# Meddin Brother's slaughter house maiden voyage



## Silent Requiem (Feb 17, 2008)

http://savannahhauntedhouse.com/

http://savannahnow.com/do/halloween/

this doesn't really do it justice, but it was fantastic! i am the crazy fanged woman pumping my victem with embalming fluid in the intro,FYI. me and ben ( the blood spewing guy)ended up being the poster children for the haunt and were on the news, comercial, and the savannahnow video article. 
the vid was taken by the press. we had an exclusive opening just for news and radio people, which worked fantasticaly for our advertising. of course, this measn the haunt was improved upon from what you see^^

we started very slow, (and late) but had probably almost 1000 people come through. we were late because the building (gorgious and so filled with cool stuff it was practically a haunt starter kit) was an actual abandoned slaughterhouse, and the city paperwork was a bitch. we managed to make back enough to donate to a children's charity and animal rescue,(we are non profit) with a LEETLE bit to put toward next year. it helped that we actors (and designers) were paid in pizza and beer.

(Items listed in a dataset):

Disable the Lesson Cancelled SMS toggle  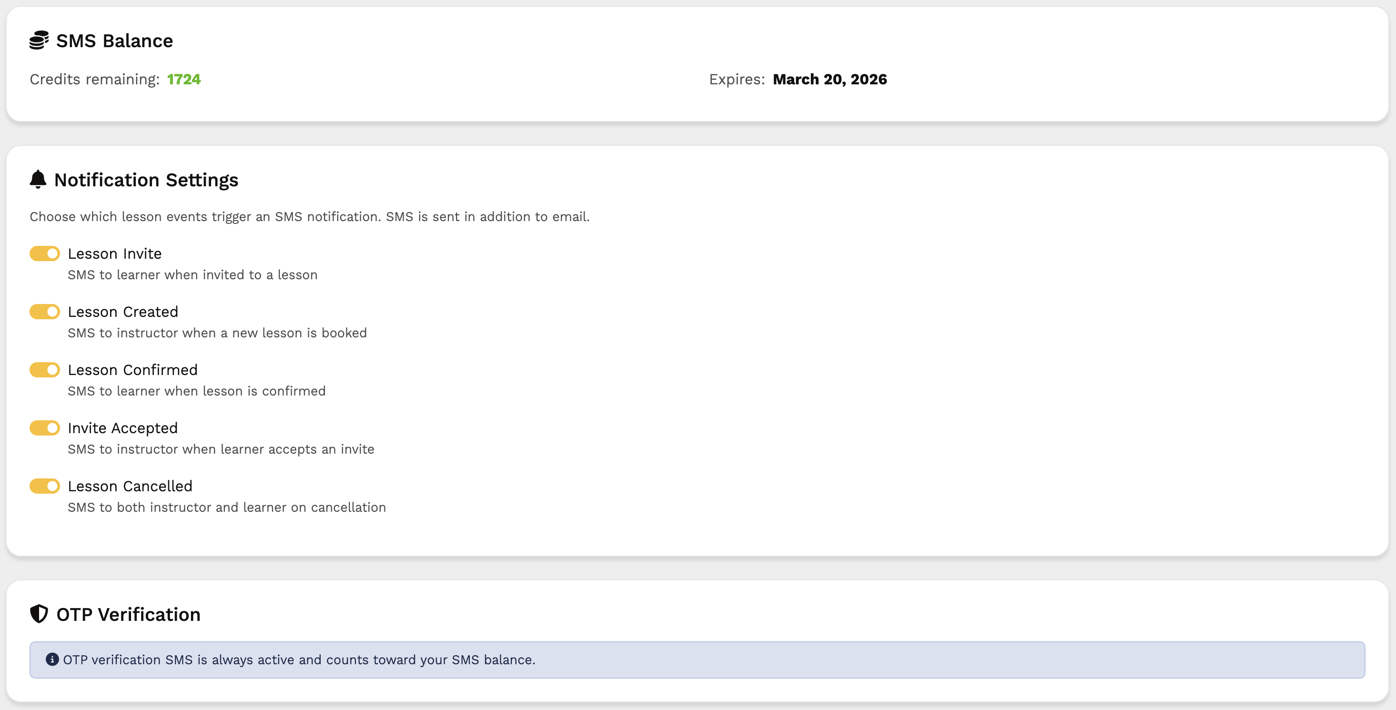[x=45, y=486]
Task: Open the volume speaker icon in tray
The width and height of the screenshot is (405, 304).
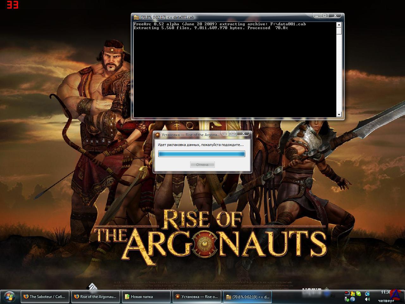Action: [367, 299]
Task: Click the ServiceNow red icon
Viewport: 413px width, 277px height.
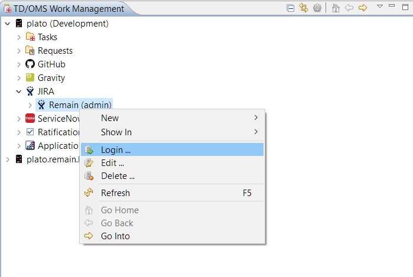Action: coord(30,119)

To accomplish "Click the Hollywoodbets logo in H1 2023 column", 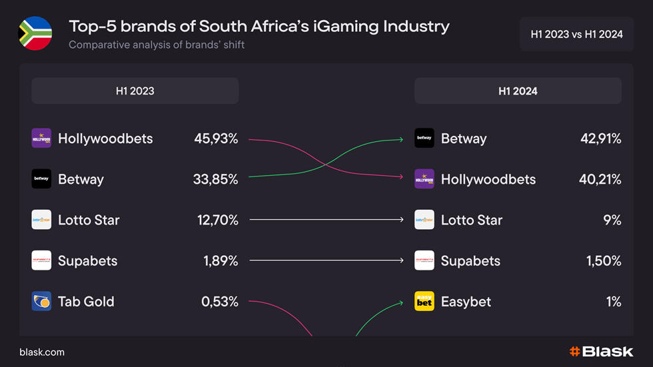I will pyautogui.click(x=41, y=138).
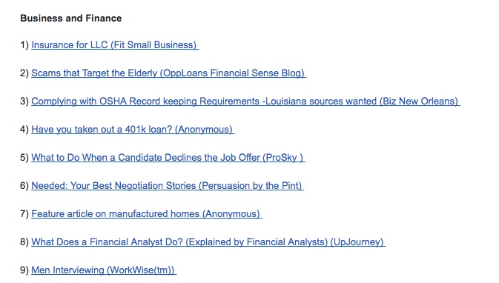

(Required actions):
**A)** Report every line of the records above that contains the string "width".
**B)** Pick up the forum post about the slaughterhouse haunt after its last sentence and keep writing it.

(Final answers):
**A)**
The width and height of the screenshot is (405, 304).
Viewport: 413px width, 277px height.

**B)**
----------



## HalloweenZombie (Jul 22, 2007)

Really professional looking advertisement. Excellent haunt. You look like you REALLY enjoy your work!


----------



## Frighteners Entertainment (Jan 24, 2006)

I agree with Vic!


----------



## RoxyBlue (Oct 6, 2008)

I think it's lovely that you (and others) use your scary talents to help out a children's charity and animal rescue.


----------



## Spooky1 (Aug 25, 2008)

look gruesome (in a good way)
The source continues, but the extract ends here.